Why Is The Fretboard So Dirty?
1. The action of the strings
The height of the strings is another factor that determines how easy or difficult it is to play each individual note accurately on your guitar neck. If you have a high fretboard then your strings should be adjusted so that they sit at about this same height or slightly above it so that you can play all of your notes without needing to bend them too much or use any excessive pressure when strumming them with your fingers (see image below).
2. The shape of the fretboard
You may have noticed that some frets are so badly worn out that they look like they’re made from a different material than the rest. This is because there are two types of frets, one for metal and another for wood. When metal and wood are combined, the result is a composite material known as ebony, which has a much smoother surface than either metal or wood alone. So if you notice some very worn-out frets in particular on the low E-string side then this could be due to damage caused by wood being used in place of metal on those particular frets.

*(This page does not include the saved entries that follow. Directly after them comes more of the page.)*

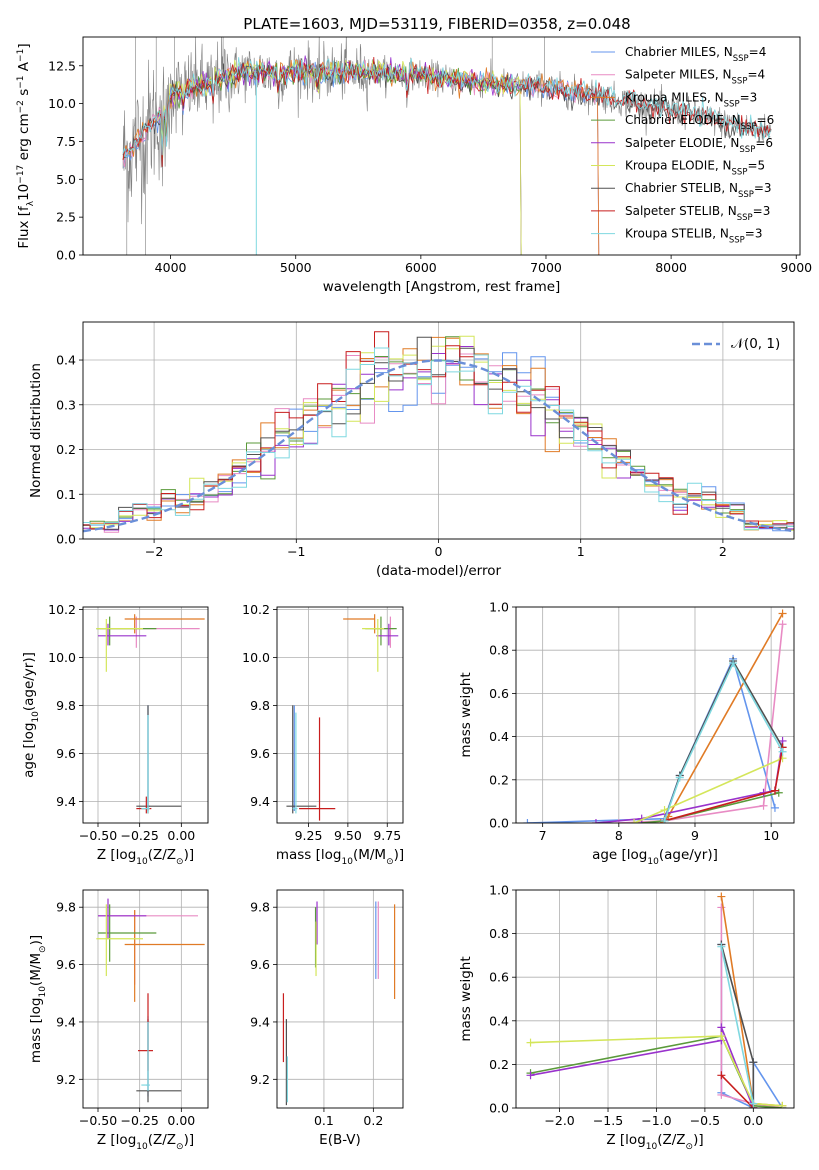 The image size is (819, 1170). I want to click on series-line-salpeter-stelib, so click(737, 1091).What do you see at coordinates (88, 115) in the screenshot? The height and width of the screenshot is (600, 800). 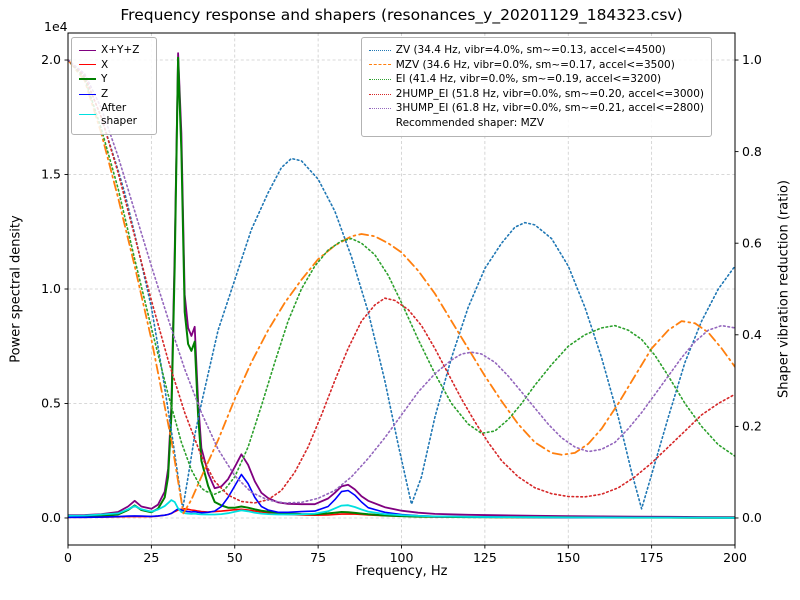 I see `line-swatch-after-shaper` at bounding box center [88, 115].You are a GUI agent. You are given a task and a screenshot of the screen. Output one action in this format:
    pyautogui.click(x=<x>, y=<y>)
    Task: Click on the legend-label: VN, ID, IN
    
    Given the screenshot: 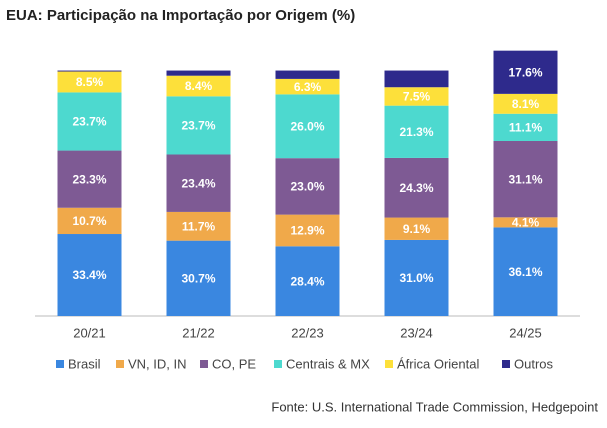 What is the action you would take?
    pyautogui.click(x=158, y=364)
    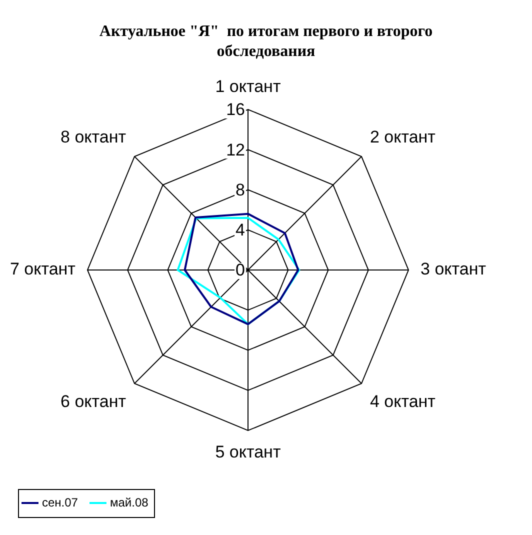 This screenshot has width=532, height=535. Describe the element at coordinates (403, 137) in the screenshot. I see `spoke-label: 2 октант` at that location.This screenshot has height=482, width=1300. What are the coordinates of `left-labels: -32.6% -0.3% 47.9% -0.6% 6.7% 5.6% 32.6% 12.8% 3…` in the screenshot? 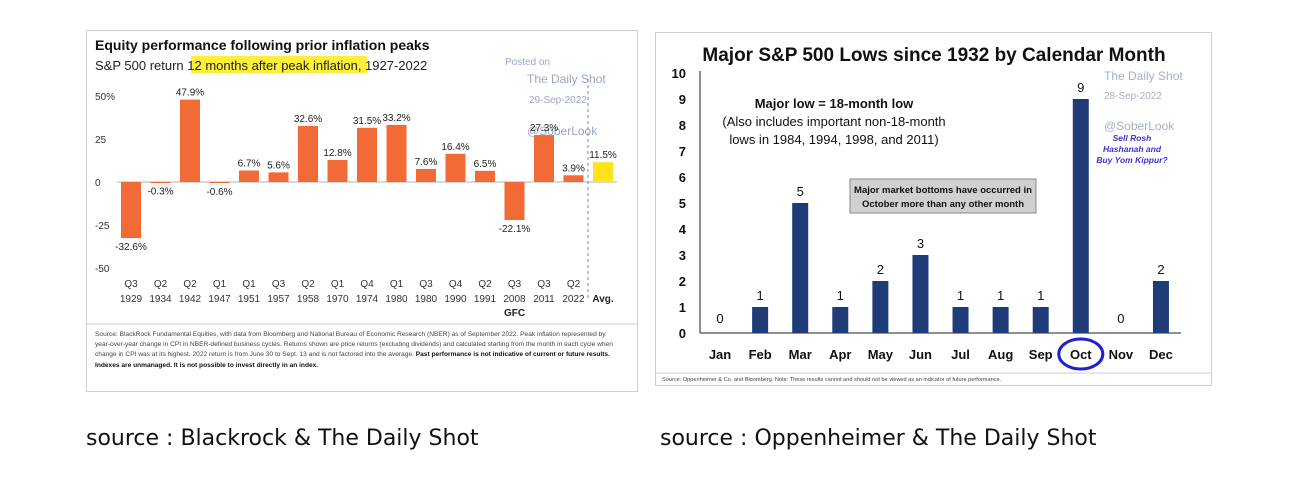 It's located at (366, 170).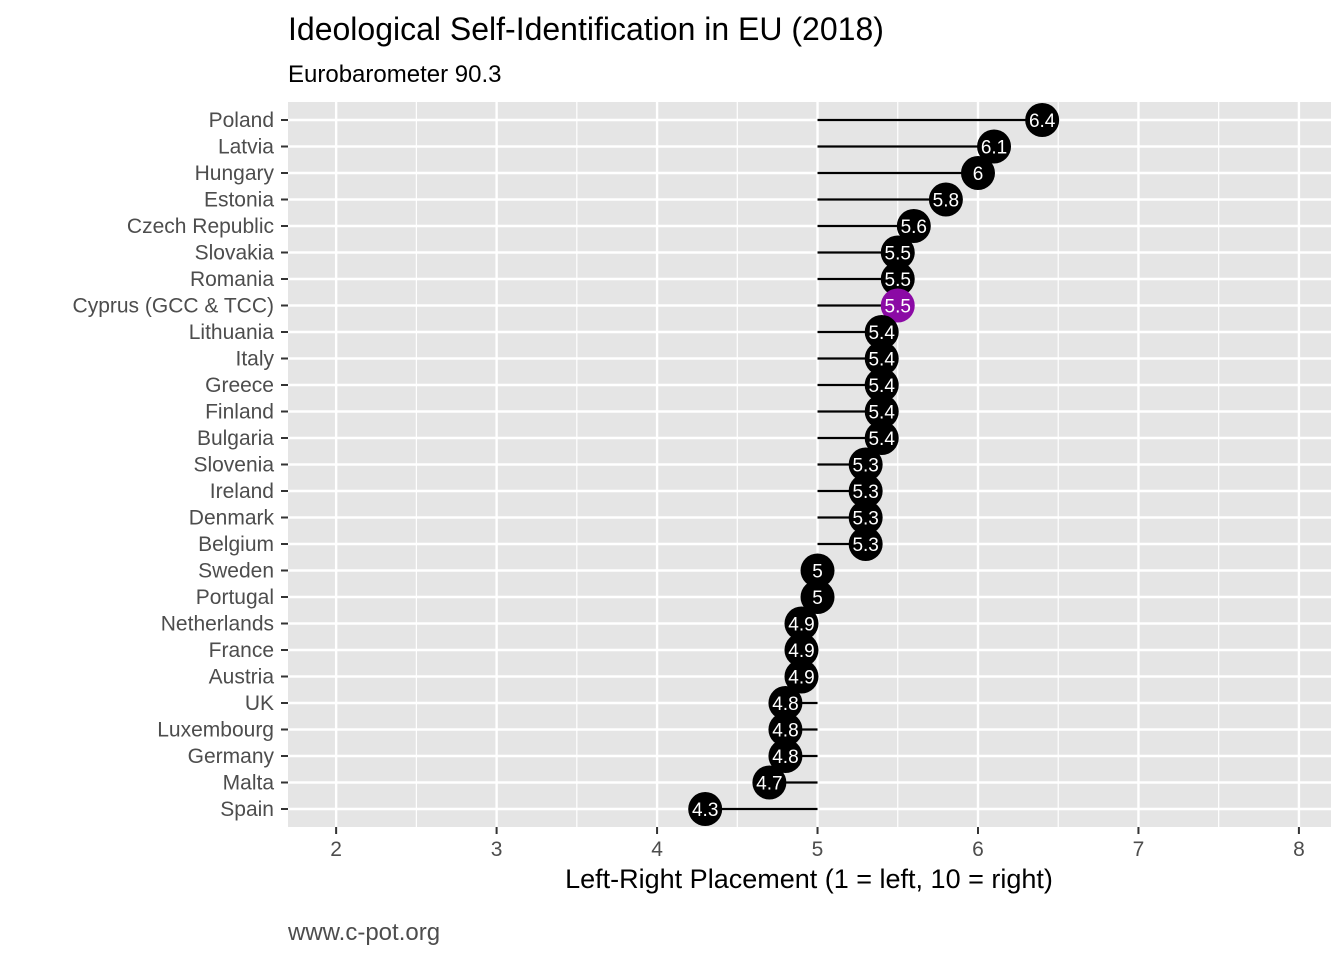  Describe the element at coordinates (236, 544) in the screenshot. I see `y-tick-label: Belgium` at that location. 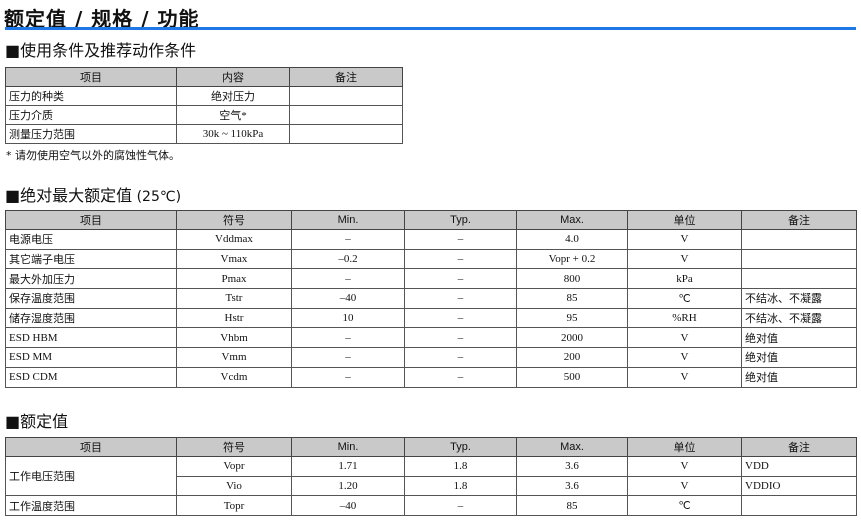 I want to click on table-cell: Vio, so click(x=234, y=486).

3. The type of strings used
The most common types of strings are: – Nickel-plated steel – Chrome-plated steel – Nickel-plated copper – Chrome-plated copper
4. The age of your guitar
A guitar with a high action may be easy to play but it will also sound thin and lacking in bass response. On the other hand, a guitar with low action may not be as easy to play but it will have a lot more bass response, especially when played through an amplifier or effect pedal (see image below).
5. The amount of wear on your guitar neck
This is another factor that determines how easy or difficult it is to play each individual note accurately on your guitar neck. If you have a high fretboard then your strings should be adjusted so that they sit at about this same height or slightly above it so that you can play all of your notes without needing to bend them too much or use any excessive pressure when strumming them with your fingers (see image below). A worn-out fretboard is more likely to cause unwanted string buzz if you don’t regularly retune the strings. This is because the metal used in the fretboard becomes thinner and thinner as time goes by and so the metal will begin to vibrate at higher frequencies than before which can cause string buzz if not properly dealt with in some way (see image below).
Hopefully, you now have a good idea of what factors affect the sound of your guitar and how to deal with them if they ever become an issue. Just remember that: – Your guitar should be set up properly by a professional at least once every 2-3 years. – If you notice any excessive rattling noises coming from your guitar then adjust the truss rod immediately so that it’s tightened enough to stop the rattling but not so tight that it causes damage to your neck or fretboard.